Nos Ghettos © Patrice Lamoureux

Un monde vide. Sans haine, ni amour. Pourquoi ? Parce que « le train du capitalisme a déraillé », nous laissant ainsi dépourvu de ce sel du Vouloir, seul capable manifestement de donner à nos vies cet élan qui leur manquerait tant. Mais alors où ? Où va-t-il, ce train dans lequel les hommes que la scène nous montre semblent s’être embarqués ? Nul part. Et là encore, des parce que, dont un plus fort que les autres : parce que « le passé n’est plus », et que dans l’omniprésence de notre temps immédiat, ne reste alors qu’une seule chose… l’insignifiance que nous avons créée et dans laquelle nous gisons. C’est tout du moins ce que semble nous dire Jean-François Nadeau, qui signe et interprète (avec Stéfan Boucher et Olivier Landry-Gagnon) le texte de “Nos Ghettos”. Une charge, donc, dont le problème réside non pas dans ce que la critique du monde peut avoir de connu, mais bien plutôt dans l’écart immense entre le premier degré des mots et le gourbit conceptuel des images, que la mise en scène semble creuser toujours plus quand la scénographie le montre déjà trop.
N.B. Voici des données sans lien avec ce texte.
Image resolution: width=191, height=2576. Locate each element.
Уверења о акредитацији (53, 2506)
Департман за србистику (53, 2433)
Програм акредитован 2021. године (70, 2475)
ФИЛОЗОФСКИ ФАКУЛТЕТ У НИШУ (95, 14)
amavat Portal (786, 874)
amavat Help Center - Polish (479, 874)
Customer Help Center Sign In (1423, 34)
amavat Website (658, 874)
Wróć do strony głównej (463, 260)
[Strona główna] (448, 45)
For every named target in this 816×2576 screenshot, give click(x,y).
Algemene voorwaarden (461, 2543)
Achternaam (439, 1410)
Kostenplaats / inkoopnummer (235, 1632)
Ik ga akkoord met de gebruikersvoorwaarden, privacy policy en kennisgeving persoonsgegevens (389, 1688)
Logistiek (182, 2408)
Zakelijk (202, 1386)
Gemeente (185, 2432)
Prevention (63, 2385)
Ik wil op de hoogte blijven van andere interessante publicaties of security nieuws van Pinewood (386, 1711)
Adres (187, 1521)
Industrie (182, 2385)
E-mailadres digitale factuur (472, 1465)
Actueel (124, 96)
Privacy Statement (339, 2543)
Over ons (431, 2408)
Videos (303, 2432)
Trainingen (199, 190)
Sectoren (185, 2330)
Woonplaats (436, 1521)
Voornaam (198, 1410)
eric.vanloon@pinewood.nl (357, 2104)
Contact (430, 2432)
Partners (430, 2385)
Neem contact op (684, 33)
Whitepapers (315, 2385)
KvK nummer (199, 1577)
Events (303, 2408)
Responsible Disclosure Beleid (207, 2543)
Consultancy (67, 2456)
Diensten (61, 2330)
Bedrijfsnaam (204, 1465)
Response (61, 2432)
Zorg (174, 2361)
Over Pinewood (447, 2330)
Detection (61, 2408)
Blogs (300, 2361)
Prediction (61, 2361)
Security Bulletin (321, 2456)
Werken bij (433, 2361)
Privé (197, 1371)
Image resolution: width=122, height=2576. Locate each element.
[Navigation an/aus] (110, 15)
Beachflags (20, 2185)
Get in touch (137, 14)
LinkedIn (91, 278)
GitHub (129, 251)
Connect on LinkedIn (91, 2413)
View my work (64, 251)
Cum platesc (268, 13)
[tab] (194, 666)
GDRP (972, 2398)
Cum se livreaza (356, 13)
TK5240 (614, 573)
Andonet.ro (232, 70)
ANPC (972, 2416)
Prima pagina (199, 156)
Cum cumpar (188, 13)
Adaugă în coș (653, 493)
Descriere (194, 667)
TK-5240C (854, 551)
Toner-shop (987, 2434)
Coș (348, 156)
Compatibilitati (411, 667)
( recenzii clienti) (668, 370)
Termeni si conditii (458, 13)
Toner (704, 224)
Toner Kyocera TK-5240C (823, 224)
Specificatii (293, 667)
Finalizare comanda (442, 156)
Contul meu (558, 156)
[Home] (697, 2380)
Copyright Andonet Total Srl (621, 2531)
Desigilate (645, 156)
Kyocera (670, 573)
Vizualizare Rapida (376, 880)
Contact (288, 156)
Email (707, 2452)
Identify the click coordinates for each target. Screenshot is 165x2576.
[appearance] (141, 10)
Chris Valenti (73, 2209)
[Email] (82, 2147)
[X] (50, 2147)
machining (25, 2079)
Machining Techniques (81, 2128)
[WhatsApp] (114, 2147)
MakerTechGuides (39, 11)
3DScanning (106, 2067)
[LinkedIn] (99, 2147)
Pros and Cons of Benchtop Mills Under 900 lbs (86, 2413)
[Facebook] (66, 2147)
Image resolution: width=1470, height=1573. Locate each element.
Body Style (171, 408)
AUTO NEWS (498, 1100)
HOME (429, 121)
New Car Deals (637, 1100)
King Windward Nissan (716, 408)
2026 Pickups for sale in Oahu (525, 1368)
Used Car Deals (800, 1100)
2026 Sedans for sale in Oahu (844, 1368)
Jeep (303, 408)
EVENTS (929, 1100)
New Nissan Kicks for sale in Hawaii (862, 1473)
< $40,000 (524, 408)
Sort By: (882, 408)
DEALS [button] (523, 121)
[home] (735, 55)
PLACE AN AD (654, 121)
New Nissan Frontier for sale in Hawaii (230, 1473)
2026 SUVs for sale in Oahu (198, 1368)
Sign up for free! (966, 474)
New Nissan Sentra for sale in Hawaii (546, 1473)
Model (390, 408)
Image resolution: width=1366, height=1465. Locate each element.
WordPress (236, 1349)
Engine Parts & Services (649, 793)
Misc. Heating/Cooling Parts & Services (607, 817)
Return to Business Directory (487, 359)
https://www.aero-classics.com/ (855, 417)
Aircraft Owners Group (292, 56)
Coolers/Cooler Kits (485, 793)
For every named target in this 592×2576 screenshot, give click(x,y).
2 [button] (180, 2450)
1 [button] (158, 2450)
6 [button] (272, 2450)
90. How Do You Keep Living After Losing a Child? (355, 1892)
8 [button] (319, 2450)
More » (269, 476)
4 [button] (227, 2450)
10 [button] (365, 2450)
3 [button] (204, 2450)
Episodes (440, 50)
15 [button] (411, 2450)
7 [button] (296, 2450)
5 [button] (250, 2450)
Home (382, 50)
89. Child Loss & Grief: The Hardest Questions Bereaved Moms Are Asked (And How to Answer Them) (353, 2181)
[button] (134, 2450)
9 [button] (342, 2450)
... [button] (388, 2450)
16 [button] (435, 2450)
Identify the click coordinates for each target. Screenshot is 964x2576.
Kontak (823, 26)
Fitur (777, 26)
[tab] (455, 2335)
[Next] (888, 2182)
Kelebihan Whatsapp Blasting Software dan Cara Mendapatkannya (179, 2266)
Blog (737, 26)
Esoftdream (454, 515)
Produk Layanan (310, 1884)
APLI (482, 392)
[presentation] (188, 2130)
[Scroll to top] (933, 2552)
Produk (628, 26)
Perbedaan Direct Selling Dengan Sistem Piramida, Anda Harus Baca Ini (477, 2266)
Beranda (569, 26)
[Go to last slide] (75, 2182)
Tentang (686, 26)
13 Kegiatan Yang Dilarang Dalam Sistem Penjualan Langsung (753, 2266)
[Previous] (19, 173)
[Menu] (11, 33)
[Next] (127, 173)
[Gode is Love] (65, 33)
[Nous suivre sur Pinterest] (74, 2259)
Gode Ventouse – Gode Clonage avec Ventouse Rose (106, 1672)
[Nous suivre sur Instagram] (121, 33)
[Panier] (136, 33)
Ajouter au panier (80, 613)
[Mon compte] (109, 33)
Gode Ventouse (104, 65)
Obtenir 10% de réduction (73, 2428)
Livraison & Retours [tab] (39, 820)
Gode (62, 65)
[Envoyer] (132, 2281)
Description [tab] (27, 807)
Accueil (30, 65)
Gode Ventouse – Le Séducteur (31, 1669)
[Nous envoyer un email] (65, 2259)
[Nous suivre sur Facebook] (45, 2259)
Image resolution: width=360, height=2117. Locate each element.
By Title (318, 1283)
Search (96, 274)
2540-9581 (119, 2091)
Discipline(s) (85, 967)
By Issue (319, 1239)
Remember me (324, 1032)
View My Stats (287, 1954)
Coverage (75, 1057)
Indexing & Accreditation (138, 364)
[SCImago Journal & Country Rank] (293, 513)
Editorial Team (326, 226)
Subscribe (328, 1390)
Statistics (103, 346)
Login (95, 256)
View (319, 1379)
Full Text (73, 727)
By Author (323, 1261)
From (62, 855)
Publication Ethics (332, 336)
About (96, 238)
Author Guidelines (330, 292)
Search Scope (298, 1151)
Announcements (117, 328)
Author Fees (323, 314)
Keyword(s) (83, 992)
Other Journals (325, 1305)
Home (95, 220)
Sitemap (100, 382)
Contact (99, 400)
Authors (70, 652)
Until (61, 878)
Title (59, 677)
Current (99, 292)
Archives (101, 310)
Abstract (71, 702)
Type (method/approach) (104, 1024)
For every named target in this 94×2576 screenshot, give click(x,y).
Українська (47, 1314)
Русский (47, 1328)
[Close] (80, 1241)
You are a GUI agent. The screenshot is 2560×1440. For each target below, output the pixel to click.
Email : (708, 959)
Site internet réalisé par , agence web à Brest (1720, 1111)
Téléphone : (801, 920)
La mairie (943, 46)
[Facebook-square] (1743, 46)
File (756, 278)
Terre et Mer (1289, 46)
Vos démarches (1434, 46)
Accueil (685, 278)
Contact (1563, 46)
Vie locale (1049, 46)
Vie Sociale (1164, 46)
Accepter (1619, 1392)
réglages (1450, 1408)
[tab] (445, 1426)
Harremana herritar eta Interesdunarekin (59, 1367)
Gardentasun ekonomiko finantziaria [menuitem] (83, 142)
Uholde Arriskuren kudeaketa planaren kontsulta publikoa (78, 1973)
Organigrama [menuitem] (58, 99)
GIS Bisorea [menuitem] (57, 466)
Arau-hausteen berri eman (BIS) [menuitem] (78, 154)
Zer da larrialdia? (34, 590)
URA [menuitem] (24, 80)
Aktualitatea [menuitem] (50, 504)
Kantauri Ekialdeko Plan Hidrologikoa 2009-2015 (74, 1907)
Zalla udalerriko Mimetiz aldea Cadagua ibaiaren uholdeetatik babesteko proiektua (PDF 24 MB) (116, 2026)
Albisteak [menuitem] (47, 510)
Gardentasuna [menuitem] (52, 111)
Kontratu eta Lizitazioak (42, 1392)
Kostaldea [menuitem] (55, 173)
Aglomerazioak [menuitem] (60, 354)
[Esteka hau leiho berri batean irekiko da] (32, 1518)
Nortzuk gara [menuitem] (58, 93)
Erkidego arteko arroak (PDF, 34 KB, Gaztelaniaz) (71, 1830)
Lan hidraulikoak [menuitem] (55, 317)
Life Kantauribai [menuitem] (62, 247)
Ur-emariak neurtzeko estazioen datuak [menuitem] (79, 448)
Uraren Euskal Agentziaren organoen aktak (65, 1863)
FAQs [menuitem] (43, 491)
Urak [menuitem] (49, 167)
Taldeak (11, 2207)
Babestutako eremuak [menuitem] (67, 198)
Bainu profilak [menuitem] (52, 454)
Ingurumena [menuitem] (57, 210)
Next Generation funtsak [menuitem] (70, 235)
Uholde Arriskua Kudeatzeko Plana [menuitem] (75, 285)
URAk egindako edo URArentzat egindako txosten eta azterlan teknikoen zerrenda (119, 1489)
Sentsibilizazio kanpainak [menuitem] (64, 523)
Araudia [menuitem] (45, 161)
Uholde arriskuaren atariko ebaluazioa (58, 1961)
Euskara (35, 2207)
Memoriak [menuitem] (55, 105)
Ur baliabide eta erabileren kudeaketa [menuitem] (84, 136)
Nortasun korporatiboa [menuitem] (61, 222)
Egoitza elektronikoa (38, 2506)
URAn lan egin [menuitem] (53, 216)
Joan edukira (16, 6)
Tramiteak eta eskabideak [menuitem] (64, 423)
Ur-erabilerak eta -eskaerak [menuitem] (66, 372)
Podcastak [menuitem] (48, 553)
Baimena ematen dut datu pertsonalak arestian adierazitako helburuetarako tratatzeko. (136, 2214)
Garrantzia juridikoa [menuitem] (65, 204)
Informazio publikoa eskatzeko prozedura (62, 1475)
Parce qu’il faut la voir, cette scène, fatras de fils enlacés, de consoles clignotantes et d’écrans grésillants qui font de l’espace de la scène le cockpit dégénéré du vaisseau d’un monde à la dérive que même les artistes ne parviennent plus à contrôler. L’idée est aussi brillante qu’indigeste, alors que  viennent s’ajouter à la métaphore de ce monde bien mort la bande-son indigente des cris de ceux qui ne sont plus et qui hantent pourtant déjà suffisamment notre quotidien d’Homme. A cet instant, chacun des éléments du médium théâtral, censés faire force au fil de leur entrelacement, ne font plus rien d’autre que de s’imprimer les uns sur les autres et de rendre la scène invisible. A l’image de ces toiles de Maître endormies sous la peinture d’un autre, et que seule la force des rayons peut nous permettre de découvrir.